Provided text:
▬▬▬▬▬▬

Updated 3:45 p.m. ET
Scripps Networks Interactive said its fourth-quarter profits rose on double-digit ad revenue increases at its cable networks.
The company, which runs Food Network and HGTV, said it planned big increases in both programming and non-programming expenses in 2012.
In the fourth quarter, Scripps said net income rose 3.4% to $135 million, or 84 cents a share, from $130.6 million, or 77 cents a share, a year ago.
Revenues rose 10% to $553 million. Advertising revenues rose 11% to $394 million and affiliate fee revenue gained 5.7% to $147 million. Food Network, DIY Network and Cooking Channel recorded big revenue gains in the quarter, while Travel Channel and GAC declined.
"The high level of engagement our focused lifestyle networks have created with media consumers, and the value our television and interactive brands deliver to advertisers as preferred marketing platforms, is reflected in the company's strong fourth-quarter operating results," Ken Lowe, chairman, president and CEO said in a statement. "Our consistent track record of double-digit revenue and segment profit growth continued during the three-month period, and contributed to a very good 2011."
For 2012, Scripps Networks Interactive said it expects revenue to increase 8% to 10%, programming expenses to increase 13% to 15% to help drive increased viewership and non-programming expenses to increase 10% to 12%. This includes investments in marketing, as well as international, interactive and digital businesses.

▬▬▬▬▬▬

Records shown:
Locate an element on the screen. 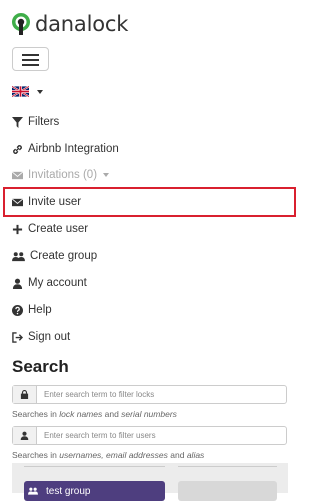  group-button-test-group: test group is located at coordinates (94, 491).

▬▬▬▬▬▬

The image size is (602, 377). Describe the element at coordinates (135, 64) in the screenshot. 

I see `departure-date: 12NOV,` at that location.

▬▬▬▬▬▬

Written task 1: Rewrite the Scripps earnings article from "For 2012, Scripps" up to and including "and digital businesses.", putting "advertising" in place of "marketing".
Written task 2: Write what comes next in the Scripps earnings article, picking up after its final sentence.

Final answer 1:
For 2012, Scripps Networks Interactive said it expects revenue to increase 8% to 10%, programming expenses to increase 13% to 15% to help drive increased viewership and non-programming expenses to increase 10% to 12%. This includes investments in advertising, as well as international, interactive and digital businesses.

Final answer 2:
The increases in both programming, which began in the second half of 2011, and non-programming expenses caused concerns among analysts on the company's earnings conference call.
"As many of you have noted, our programming spend, as seen on the cash flow statement, was up about 33% for the full year," said CFO Joe NeCastro during the call. "We increased the number of new program launches starting in December 2011...These new shows helped drive the higher programming expense in the third and fourth quarters of 2011. That accelerated level of program amortization will continue through the first half of 2012, reflecting the investment we made in order to maintain and build on our competitive advantage."
The increase in program spending is expected to drop off in the second half of the year, he said.
John Lansing, president of Scripps Networks, said that there were three programming priorities. "The number one priority for us is to invest in Travel because the payoff for improved ratings on Travel is significant," he said. In addition to incremental ad revenue for higher ratings, Travel Channel has several affiliate deals that are about to be renewed. Higher viewership might translate into higher subscriber fees.
Lansing said the second priority is to continue to pump new programming into the company's top networks, Food and HGTV. Finally, he said a small amount of the investment is going toward developing lifestyle/country programming for GAC.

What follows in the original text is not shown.